* [Aim of the task]: Quote the records word for word, starting at the line that contains "Task: Like JaciraSantos's" and going through the end. Leave out the pictures.

* [Source material]:
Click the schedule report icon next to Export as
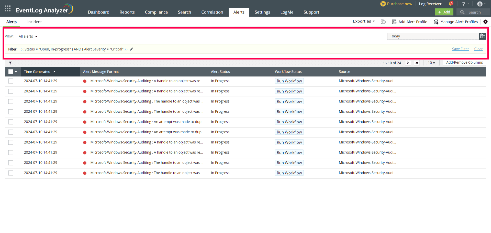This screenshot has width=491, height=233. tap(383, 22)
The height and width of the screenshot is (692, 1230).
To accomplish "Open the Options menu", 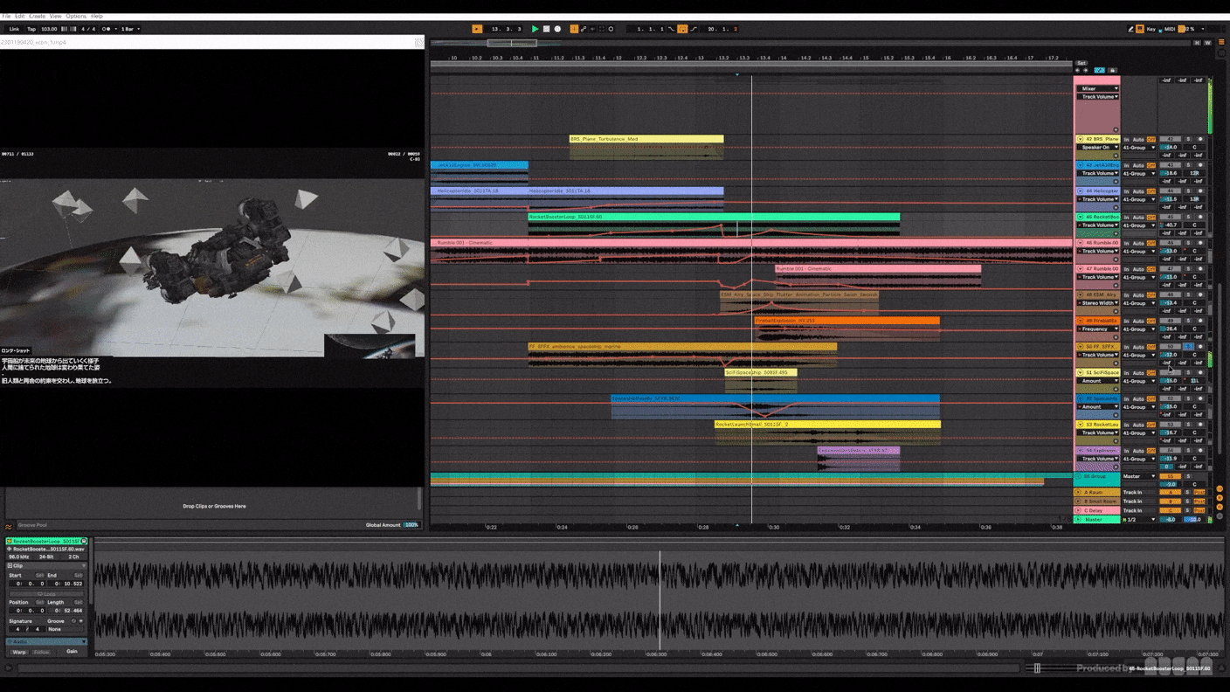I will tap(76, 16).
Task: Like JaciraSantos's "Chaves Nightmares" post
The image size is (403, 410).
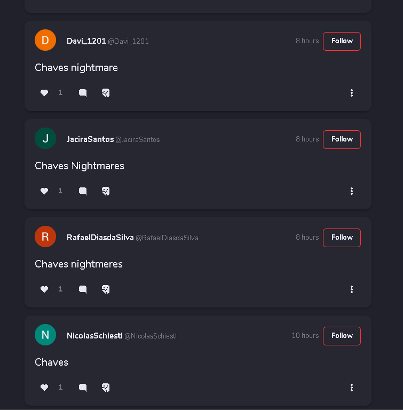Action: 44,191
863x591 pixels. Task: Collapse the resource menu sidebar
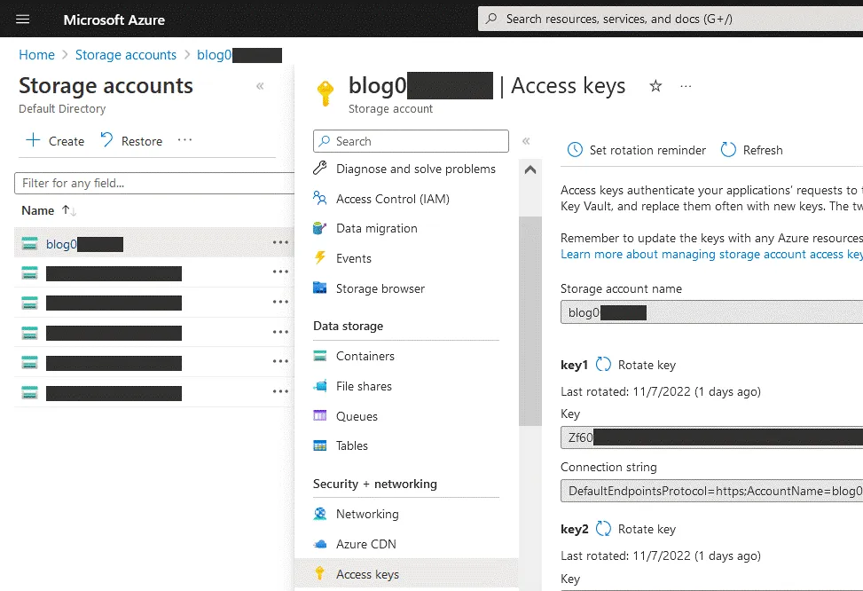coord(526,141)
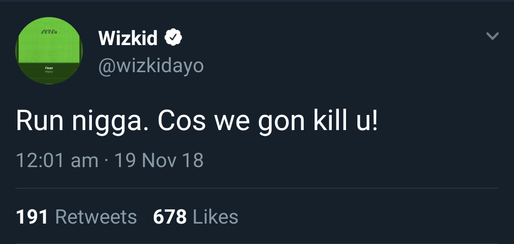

* [Solution to this task]:
Task: Like JaciraSantos's "Chaves Nightmares" post
The image size is (403, 410).
Action: 44,191
863x591 pixels. Task: Collapse the resource menu sidebar
coord(526,141)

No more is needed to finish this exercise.